А. Ч.: Конечно. Горбачев ведь, как и лучшие представители экономической науки, — это же всё «социализм с человеческим лицом». Соответственно, мы шли вместе с ними в некоторых шагах, таких как закон о госпредприятиях, расширение прав основного хозяйственного звена, хозрасчет, кооперативы, НТТМ. Мы все это активно поддерживали, естественно. Но это же и есть та либерализация, которая должна быть дополнена фундаментальными системными ограничителями. Как говорит один либерал, либерализм есть свобода плюс виселица. А это что такое? Это жесткая макроэкономическая финансовая политика, это частная собственность, это закон с минимумом ограничений и максимум неотвратимого наказания за любое их нарушение и т. д. Когда конструкция социалистическая продвигалась, а либеральная не двигалась, то понятно, что это разбалансирование системы, что, собственно, и разрушило финансовую стабильность, рубль и породило тотальный дефицит.

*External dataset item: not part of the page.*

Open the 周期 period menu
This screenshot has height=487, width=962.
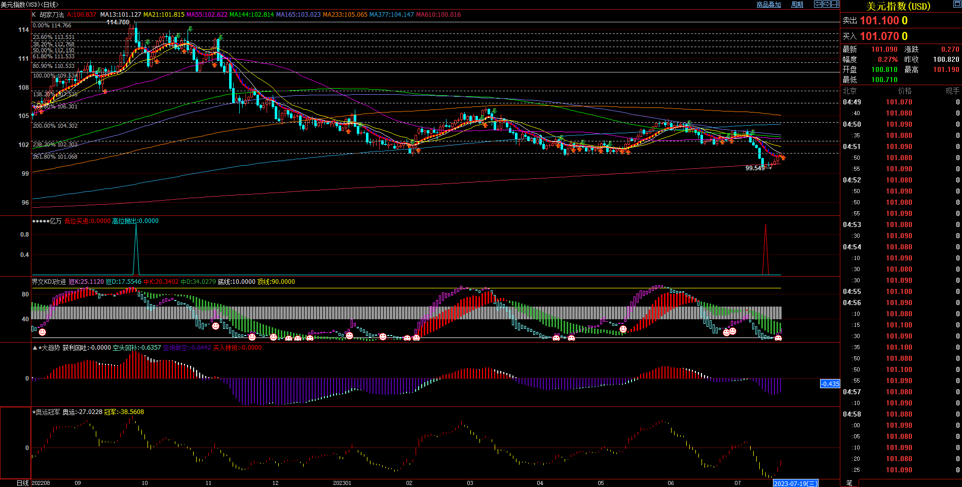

Б. Д.: Это уже было видно в тот момент — риск разбалансировки? Насколько это обсуждалось?

А. Ч.: Смотря какой момент «тот». Кагаловский написал статью «Поджаться» у Егора в журнале «Коммунист». Там впервые была введена в общественное сознание категория финансовой стабилизации — той самой, которую Ярмагаев открыл в 1983 или 1984 году доморощенным способом. Стабилизации с ограничением денежной массы. Костя ее тогда описал, и было понятно, что если этого не сделать, то просто развалится финансовая система, разбалансируется.

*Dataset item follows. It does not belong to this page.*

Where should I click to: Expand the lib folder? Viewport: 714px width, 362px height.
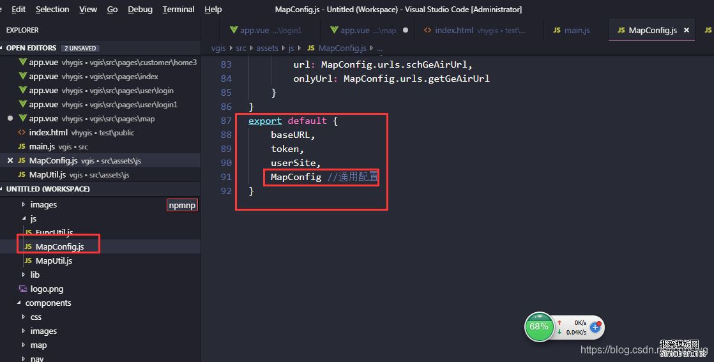[24, 275]
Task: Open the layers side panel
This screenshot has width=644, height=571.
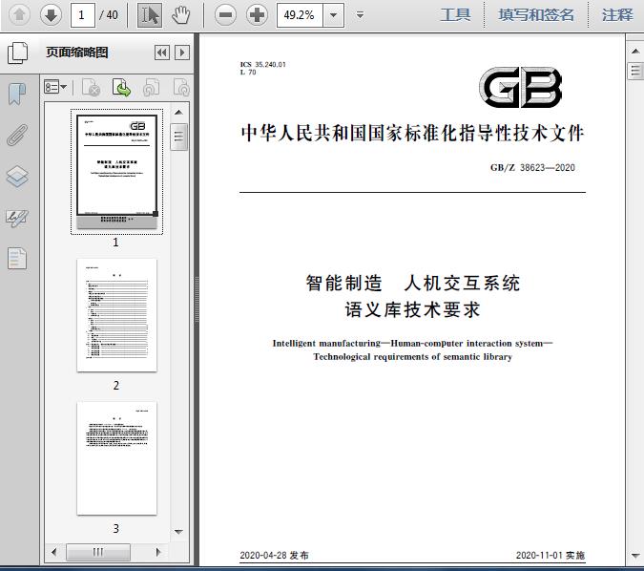Action: 17,176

Но у социалистических рыночников ментальность горбачевская. И финансовая стабилизация — это для них бессмысленный набор слов. Они все равно не могли в рамках своей парадигмы понять, что такое деньги, что такое инфляция, что такое Центральный банк и двухуровневая банковская система. Но что они точно понимали, что повышение цен — это ужасно. Мы будем держать государственные цены, иначе мы на себя берем ответственность за повышение цен, а то, что на черном рынке реальная цена оказалась больше, — со спекуляцией будем бороться. Это их кредо, это очень глубокие ментальные вещи, большинство из них до сих пор в той парадигме живет.